É, ainda, requisito de salvaguarda dos direitos de ação e de defesa das partes, assegurando-lhes o conhecimento da razão ou razões do decaimento das suas pretensões, designadamente, a fim de ajuizarem da viabilidade de utilizarem os meios legalmente previstos para sindicar e impugnar essas decisões. E é, também, requisito para que os tribunais superiores possam controlar as decisões dos tribunais inferiores, pois que as instâncias superiores carecem de conhecer os concretos fundamentos de facto e de direito em que o tribunal que proferiu a decisão, que está a ser sindicada, ancorou a mesma a fim de poderem reapreciar esses fundamentos e ajuizar do bem ou mal fundado da decisão[6]. Por isso, é que em termos de matéria de facto, se impõe ao juiz a obrigação de na sentença discriminar os factos que considera provados e não provados, devendo, de forma clara e especificada, analisar criticamente as provas e expor os fundamentos que foram decisivos para a formação da sua convicção em relação a cada facto (art. 607º, n.ºs 3, 4 e 5), explicitando desse modo, não só a respetiva decisão como, também, quais os motivos que a determinaram. E em sede de fundamentação da matéria de direito, a lei faz impender sobre o juiz iguais obrigações, impondo-lhe o ónus de, na decisão, identificar as normas e os institutos jurídicos de que se socorreu e a interpretação que deles fez em sede de subsunção jurídica ao caso concreto (n.º 3 daquele art. 607º).
Assim, “ao juiz cabe especificar os fundamentos de facto e de direito da decisão (art. 607-3). Há nulidade (no sentido de invalidade, usado pela lei) quando falte em absoluto a indicação dos fundamentos de facto ou a indicação dos fundamentos de direito da decisão (ac. do STJ de 17.10.90, Roberto Valente, AJ, 12, p. 20: constitui nulidade a falta de discriminação dos factos provados).
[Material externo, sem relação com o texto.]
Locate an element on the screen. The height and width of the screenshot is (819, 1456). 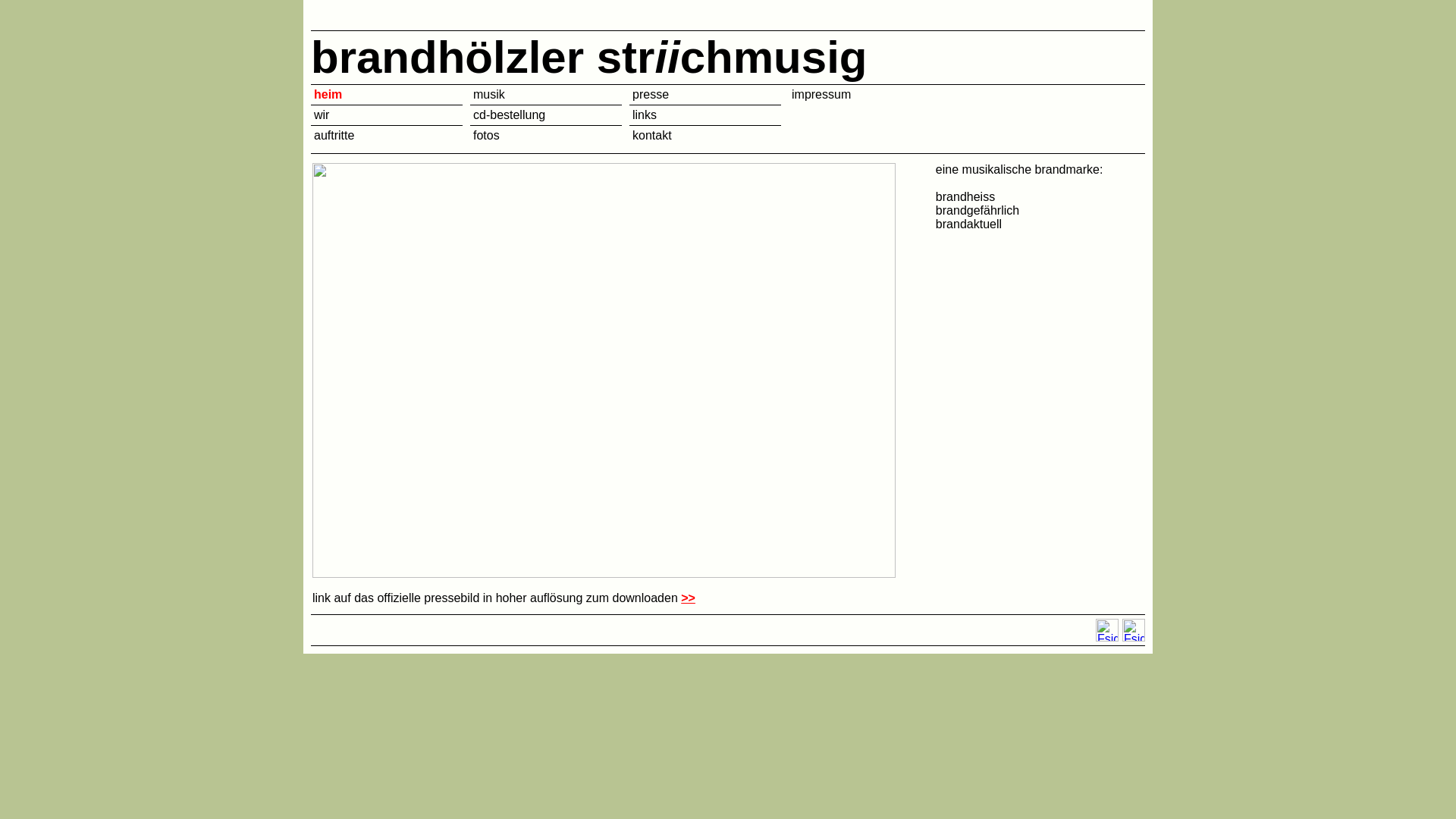
'heim' is located at coordinates (327, 94).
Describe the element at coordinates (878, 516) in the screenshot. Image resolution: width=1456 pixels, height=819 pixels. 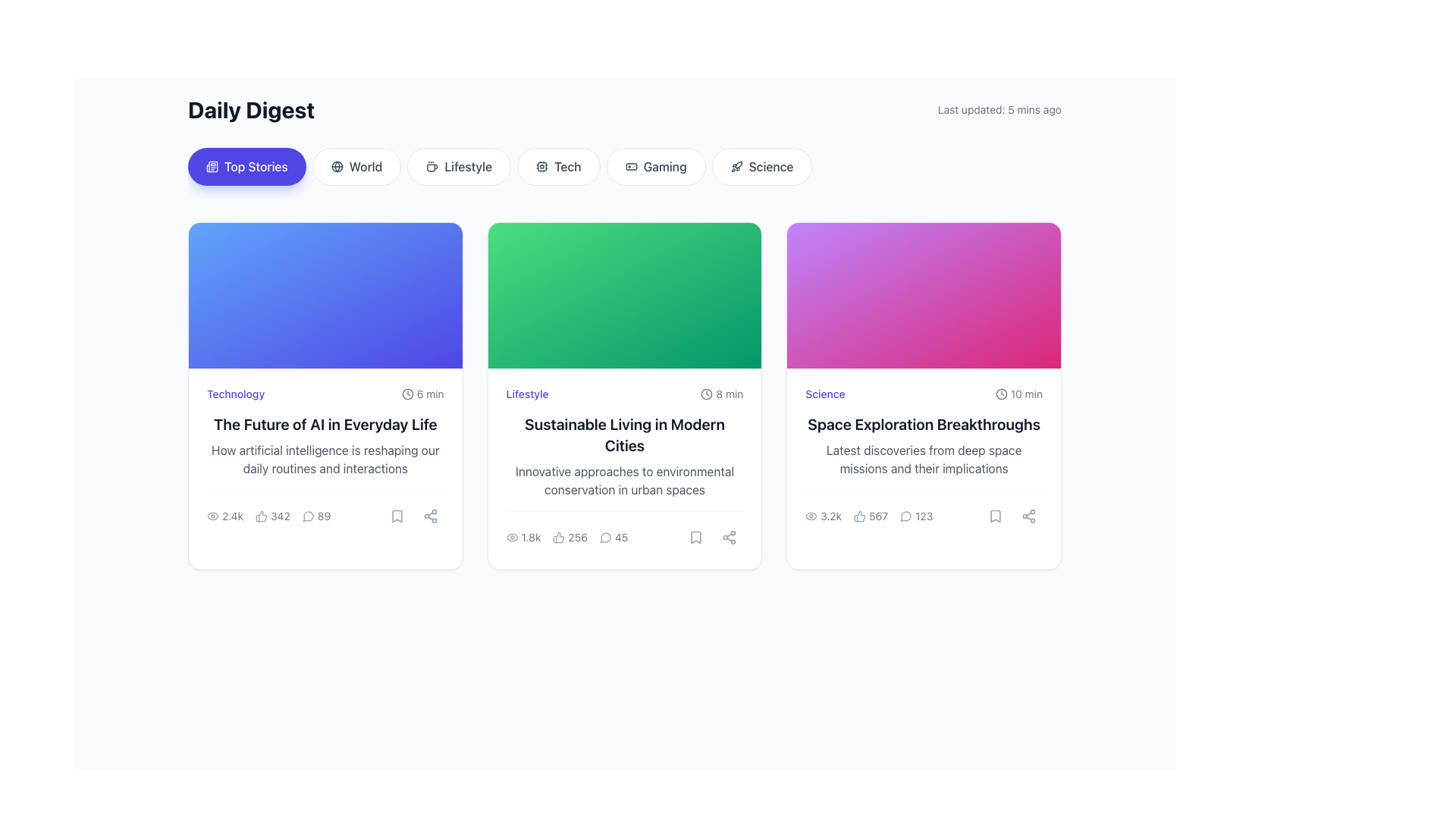
I see `the static text element displaying the number '567' in the likes count section of the third card titled 'Space Exploration Breakthroughs'` at that location.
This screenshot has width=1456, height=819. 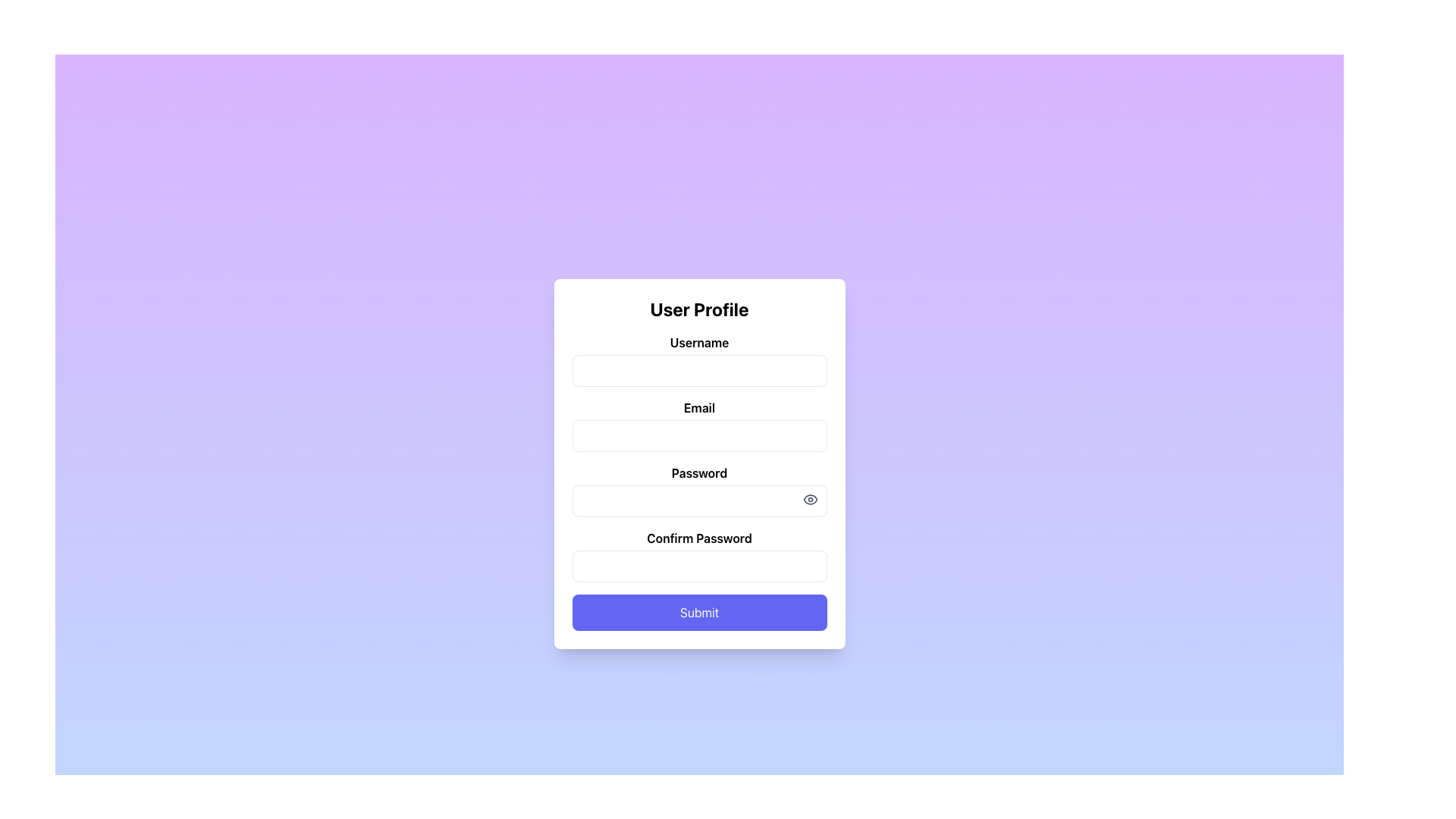 I want to click on the username label in the User Profile form, which is located at the top of the form and spans the width of the associated input field, so click(x=698, y=342).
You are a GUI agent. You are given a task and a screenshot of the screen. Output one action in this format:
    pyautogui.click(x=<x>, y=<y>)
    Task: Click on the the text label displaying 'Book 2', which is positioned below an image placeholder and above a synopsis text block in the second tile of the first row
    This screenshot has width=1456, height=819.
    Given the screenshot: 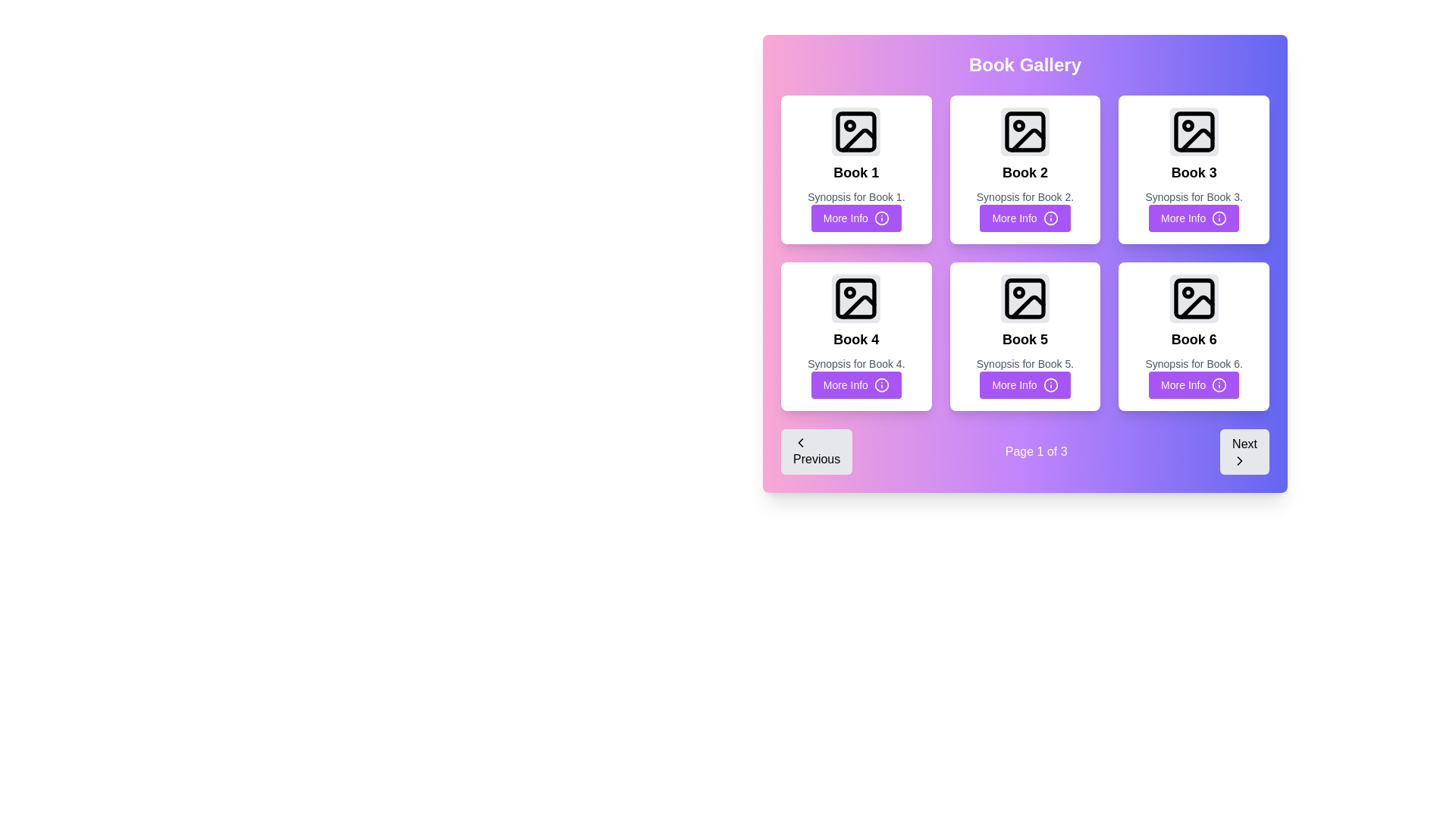 What is the action you would take?
    pyautogui.click(x=1025, y=171)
Não a constitui a mera deficiência de fundamentação (ac. do TRP de 6.1.94, CJ, 1994, I. p 197: a simples indicação do preceito legal aplicável constitui fundamentação suficiente da decisão[7].
Relativamente à falta de fundamentação de facto, diga-se que, integrando a sentença tanto a decisão sobre a matéria de facto como a fundamentação dessa decisão (art. 607º, nº3 e 4), “deve considerar-se que a nulidade consagrada na alínea b), do nº1 (falta de especificação dos fundamentos de facto que justificam a decisão) apenas se reporta à primeira, sendo à segunda, diversamente, aplicável o regime do art. 662, nºs 2-d e 3, alíneas b) e d) (ac. do TRP de 5.3.15, Aristides Rodrigues de Almeida, www.dgsi.pt.proc.1644/11, e ac. do TRP de 29.6.15, Paula Leal de Carvalho, www.dgsi.pt, proc 839/13)”[8].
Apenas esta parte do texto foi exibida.